Préparatifs pour la prestation de serment de Philippe, au Parlement, le 19 juillet.

C'était aussi le cas des six partis – et surtout des trois francophones – qui composent la majorité fédérale du premier ministre, le socialiste wallon Elio Di Rupo. Ils ont fait pression sur le roi pour qu'il reste en place au moins jusqu'en 2014, espérant qu'il rejouerait son rôle de médiateur… et de meilleur adversaire de M. De Wever. Le chef de la NVA avait fait un pronostic : qu'on lui donne un Wallon comme premier ministre, le prince Philippe comme roi, et son projet indépendantiste s'en trouverait grandement facilité… Il aura bientôt les deux et il table déjà sur le fait que l'état de grâce du nouveau roi ne durera que quelques semaines. Pas assez, assure-t-il, pour entamer sa popularité et celle de sa formation, créditée de 30 % à 40 % des suffrages en Flandre.

"L'AVENIR DU PAYS"

Soucieux de ne pas tenter un dangereux quitte ou double, les autres partis néerlandophones (chrétien démocrate, socialiste et libéral), qui soutiennent Elio Di Rupo, ont renoncé à modifier les pouvoirs du roi, qu'ils voulaient pourtant réduire à un rôle purement protocolaire. La Liste civile (les moyens alloués par l'Etat au monarque) a été réduite, et les dotations à la famille royale limitées, histoire de calmer le choc causé par des tentatives d'évasion fiscale orchestrées par la reine Fabiola, la veuve de Baudouin. Pour le reste, la majorité a décidé de renvoyer à plus tard une réforme censée notamment limiter l'intervention du chef de l'Etat dans la formation du gouvernement fédéral. Un député écologiste, Marcel Cheron, résume au mieux le débat actuel : "La question n'est pas celle du maintien, ou non, de la monarchie. Derrière tout cela, il y l'avenir du pays."

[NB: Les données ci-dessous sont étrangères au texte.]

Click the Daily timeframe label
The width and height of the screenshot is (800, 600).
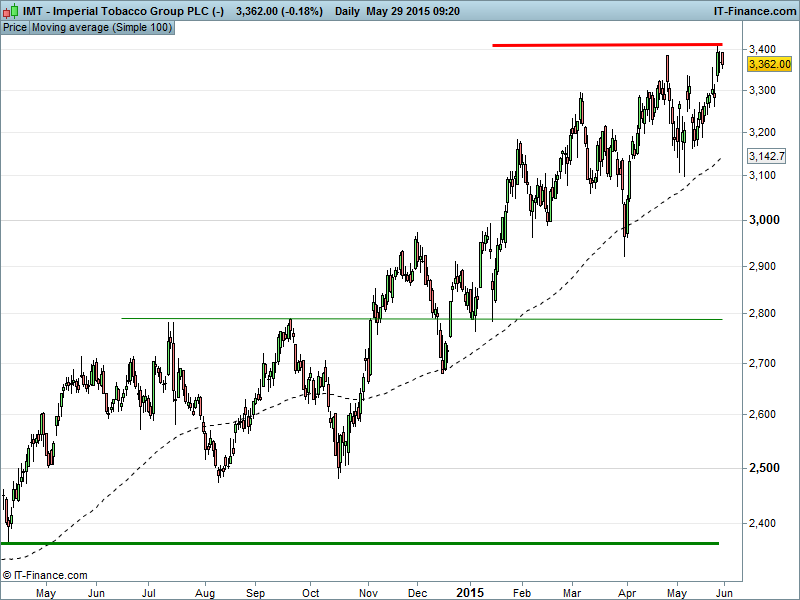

"Les francophones ont intérêt à ce que la Belgique subsiste pour des raisons financières. Et, pour subsister elle aussi, la famille royale a besoin de rester au centre du jeu", renchérit Philippe Moureaux, ancien ministre et ex-numéro 2 du PS francophone.

Davantage qu'un roi désiré, Philippe sera donc surtout un roi nécessaire. Comme ses prédécesseurs, il tirera surtout sa légitimité de la sympathie populaire, explique l'historien Vincent Dujardin. Et, pour la conquérir, il pourra au moins compter sur son épouse, Mathilde d'Udekem d'Acoz : depuis son mariage en 1999, cette jeune aristocrate, ambitieuse et élégante, est devenue le meilleur "coach" du futur roi et le meilleur atout d'un palais qui en manquait cruellement.